Problem details> Begin at the line below that holds "This screenshot has width=278, height=275." and end at the line that holds "The width and height of the screenshot is (543, 284).", transcribing each line exactly and skipping any picture.

Stored data
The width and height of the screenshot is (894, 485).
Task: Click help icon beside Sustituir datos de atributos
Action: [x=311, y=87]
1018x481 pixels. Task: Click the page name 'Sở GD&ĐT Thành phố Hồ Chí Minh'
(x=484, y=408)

...

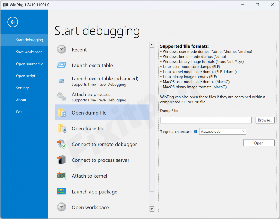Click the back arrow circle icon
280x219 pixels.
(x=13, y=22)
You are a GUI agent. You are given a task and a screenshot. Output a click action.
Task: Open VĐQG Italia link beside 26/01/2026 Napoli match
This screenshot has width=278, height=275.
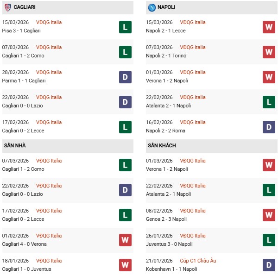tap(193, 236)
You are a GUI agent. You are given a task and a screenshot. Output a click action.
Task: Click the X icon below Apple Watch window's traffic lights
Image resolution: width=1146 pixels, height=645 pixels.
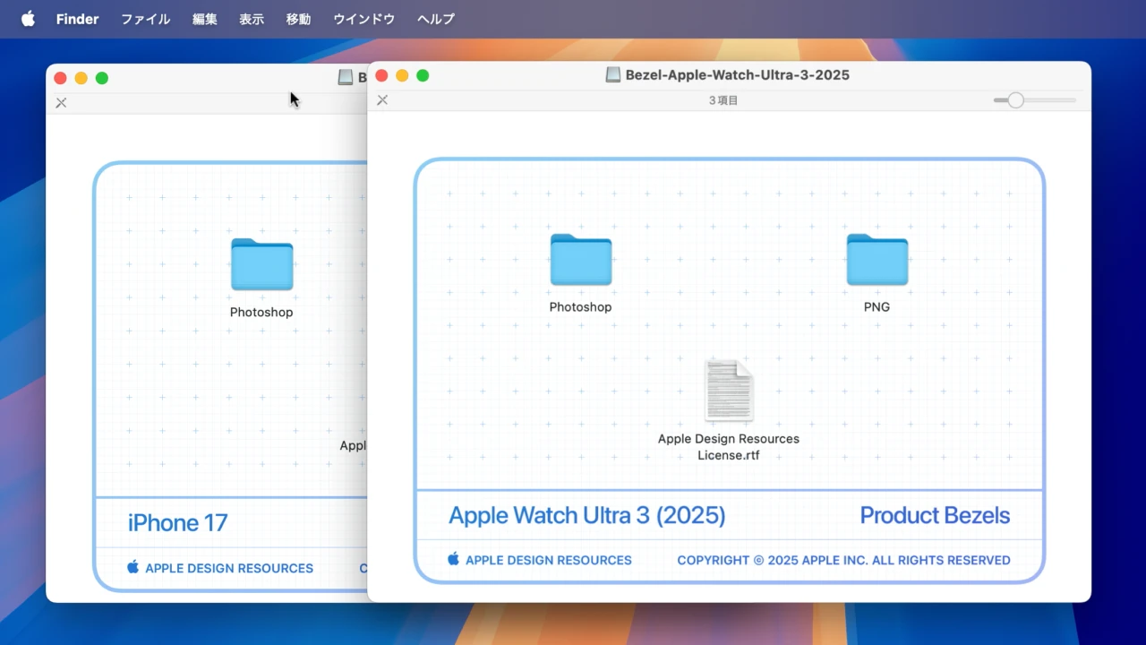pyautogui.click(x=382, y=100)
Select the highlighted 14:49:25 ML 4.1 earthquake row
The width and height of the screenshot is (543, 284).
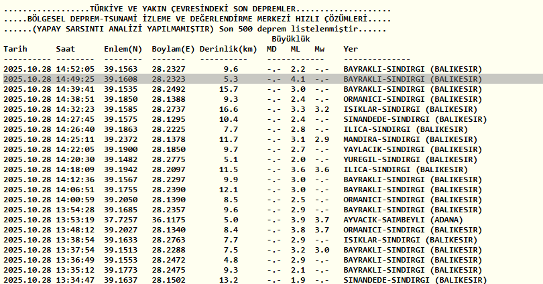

Response to the task>
This screenshot has width=278, height=275.
tap(193, 236)
You are a GUI agent. You are given a task and a screenshot. Output a click action.
Task: Click the X icon below Apple Watch window's traffic lights
Image resolution: width=1146 pixels, height=645 pixels.
pyautogui.click(x=382, y=100)
Select the highlighted 14:49:25 ML 4.1 earthquake row
The width and height of the screenshot is (543, 284).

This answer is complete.